Latin American and Caribbean governments call for external debt to be swapped for environmental protections
Environment ministers from 34 Latin American and Caribbean nations have issued a single call for their external debts to be translated into extra environmental protections.
Meeting in Rio de Janeiro between 22-24 October, ministers responsible for the environment from 34 UN member nations in South and Central America and the Caribbean agreed a proposal which will be taken to next year’s Rio+10 Conference on Sustainable Development in Johannesburg to allow developing nations to covert their foreign debt into environmental protections. “We can’t imagine paying for the costs of sustainability when such big environmental losses were accumulated over centuries by countries that are already developed,” said President Fernando Henrique Cardoso of Brazil, the country with the greatest biodiversity in the world.
The environmental protections agreed for inclusion in the proposal are revitalising hydraulic systems, the conservation and sustainable use of biodiversity, afforestation and sustainable use of forests, the promotion of ecotourism and the prevention and mitigation of environmental risks and disasters. The proposal met with praise from environmental groups from across the region while Brazil’s environment minister José Sarney Filho said “what has been decided will not merely remain verbal, but will see concrete action”.

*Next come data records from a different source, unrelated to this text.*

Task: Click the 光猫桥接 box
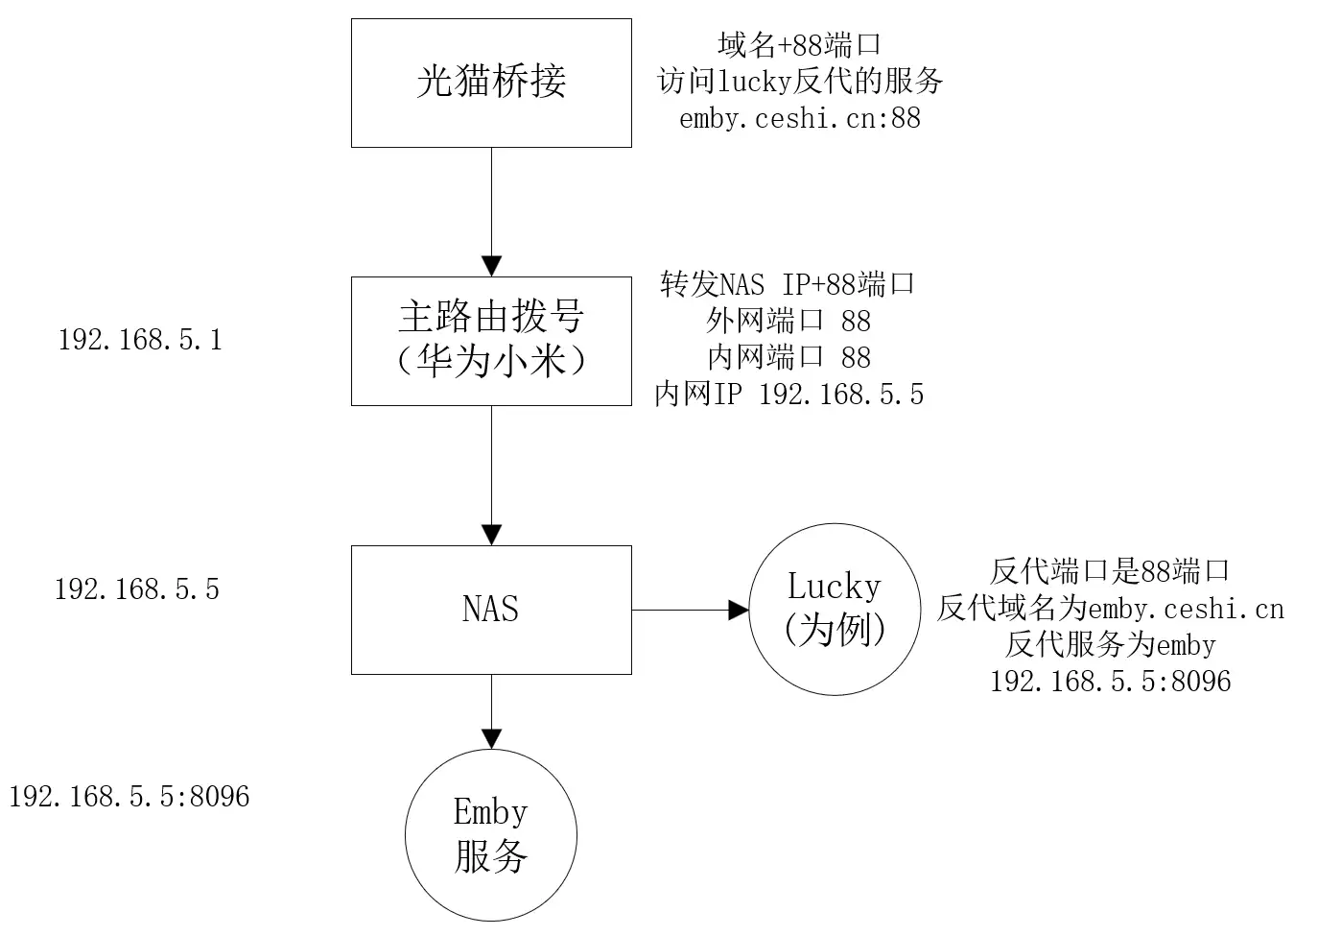pyautogui.click(x=491, y=83)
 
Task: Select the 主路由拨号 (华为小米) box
pyautogui.click(x=491, y=341)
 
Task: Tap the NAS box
pyautogui.click(x=491, y=610)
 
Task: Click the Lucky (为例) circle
pyautogui.click(x=834, y=610)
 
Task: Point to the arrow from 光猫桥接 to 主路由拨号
pyautogui.click(x=491, y=211)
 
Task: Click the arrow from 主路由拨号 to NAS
pyautogui.click(x=491, y=475)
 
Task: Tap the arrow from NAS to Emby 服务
pyautogui.click(x=491, y=711)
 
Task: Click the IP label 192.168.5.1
pyautogui.click(x=140, y=340)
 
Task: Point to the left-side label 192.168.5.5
pyautogui.click(x=137, y=588)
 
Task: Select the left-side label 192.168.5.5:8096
pyautogui.click(x=129, y=796)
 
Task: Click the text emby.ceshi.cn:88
pyautogui.click(x=799, y=118)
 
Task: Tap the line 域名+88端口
pyautogui.click(x=799, y=44)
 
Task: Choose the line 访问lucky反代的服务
pyautogui.click(x=799, y=81)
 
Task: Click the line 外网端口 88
pyautogui.click(x=788, y=321)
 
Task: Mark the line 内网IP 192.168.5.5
pyautogui.click(x=788, y=395)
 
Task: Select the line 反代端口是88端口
pyautogui.click(x=1110, y=571)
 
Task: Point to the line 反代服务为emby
pyautogui.click(x=1110, y=644)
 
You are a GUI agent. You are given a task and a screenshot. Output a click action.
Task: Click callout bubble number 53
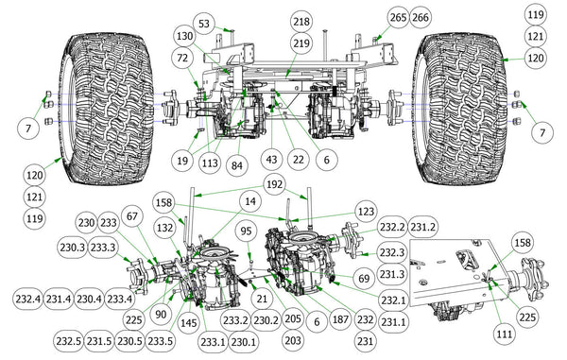(204, 24)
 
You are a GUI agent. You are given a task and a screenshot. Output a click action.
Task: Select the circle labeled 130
(185, 37)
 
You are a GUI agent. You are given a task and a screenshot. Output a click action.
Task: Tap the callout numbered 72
(183, 58)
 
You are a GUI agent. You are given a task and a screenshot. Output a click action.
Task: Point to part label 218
(301, 22)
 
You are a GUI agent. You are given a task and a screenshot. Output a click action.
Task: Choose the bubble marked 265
(398, 17)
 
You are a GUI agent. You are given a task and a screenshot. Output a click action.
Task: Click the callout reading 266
(421, 17)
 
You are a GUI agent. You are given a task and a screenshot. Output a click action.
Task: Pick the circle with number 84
(237, 165)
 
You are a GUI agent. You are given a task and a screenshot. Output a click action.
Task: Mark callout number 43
(271, 160)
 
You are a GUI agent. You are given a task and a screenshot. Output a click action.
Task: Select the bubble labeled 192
(274, 184)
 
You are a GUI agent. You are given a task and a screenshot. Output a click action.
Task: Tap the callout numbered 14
(250, 201)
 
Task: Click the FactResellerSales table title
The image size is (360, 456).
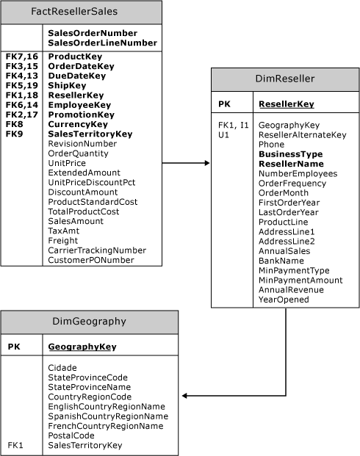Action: click(x=74, y=11)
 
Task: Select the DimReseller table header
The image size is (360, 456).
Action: click(x=285, y=79)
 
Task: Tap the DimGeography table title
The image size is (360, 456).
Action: click(x=90, y=322)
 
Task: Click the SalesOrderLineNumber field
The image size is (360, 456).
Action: click(x=102, y=43)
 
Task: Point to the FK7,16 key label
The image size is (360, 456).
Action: click(x=22, y=57)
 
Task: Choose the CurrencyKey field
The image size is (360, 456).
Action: click(x=78, y=124)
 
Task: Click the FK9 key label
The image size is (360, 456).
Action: click(x=14, y=134)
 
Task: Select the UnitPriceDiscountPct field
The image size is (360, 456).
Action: click(x=92, y=182)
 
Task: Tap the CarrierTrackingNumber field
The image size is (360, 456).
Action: click(x=97, y=250)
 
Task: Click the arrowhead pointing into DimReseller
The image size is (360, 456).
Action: click(x=207, y=163)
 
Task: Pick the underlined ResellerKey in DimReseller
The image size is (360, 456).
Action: click(x=287, y=104)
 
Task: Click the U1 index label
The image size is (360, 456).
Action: click(x=223, y=135)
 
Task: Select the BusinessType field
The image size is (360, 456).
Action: click(x=291, y=154)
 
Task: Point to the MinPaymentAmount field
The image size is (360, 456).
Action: click(x=300, y=281)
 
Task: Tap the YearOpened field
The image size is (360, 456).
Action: click(x=284, y=300)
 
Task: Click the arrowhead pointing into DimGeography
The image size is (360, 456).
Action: click(x=185, y=396)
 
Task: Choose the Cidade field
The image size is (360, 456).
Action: click(x=62, y=368)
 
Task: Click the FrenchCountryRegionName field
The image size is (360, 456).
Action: click(x=106, y=426)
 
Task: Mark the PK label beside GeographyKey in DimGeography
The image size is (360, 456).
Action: click(x=14, y=347)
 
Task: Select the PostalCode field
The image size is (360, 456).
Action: click(x=71, y=435)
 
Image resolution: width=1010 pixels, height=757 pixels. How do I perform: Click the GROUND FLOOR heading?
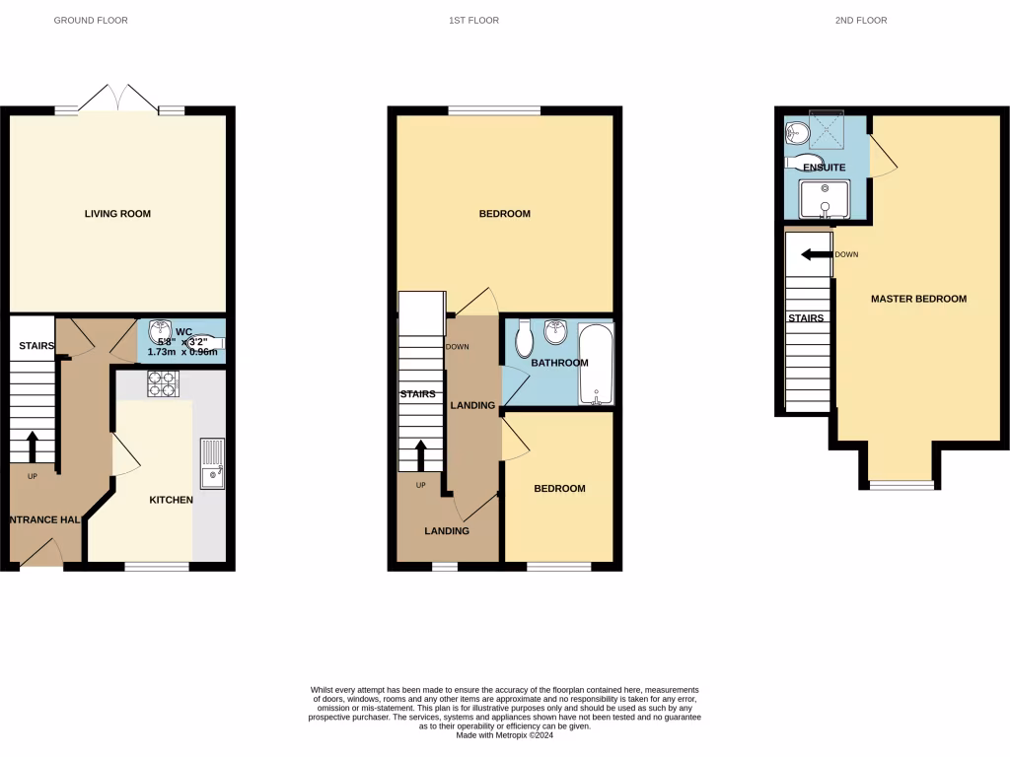click(x=90, y=20)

Ministers also issued a joint call for developed nations to fulfil promises made at 1992’s global summit in Rio de Janeiro, such as investing 0.7% of their gross domestic product in sustainable development in developing nations. Until now, they agreed, the funds received have been “insufficient”. The ministers also expressed a joint fear that environmental concerns will be ignored globally in light of the war on terrorism.
In a separate development, the Brazilian environmental protection agency, Ibama, has banned all felling of mahogany indefinitely, following reports on the extent of mahogany felling in the country’s vast Amazon region by Greenpeace, which says that the most desired product of the highest quality is only to be found in intact forest.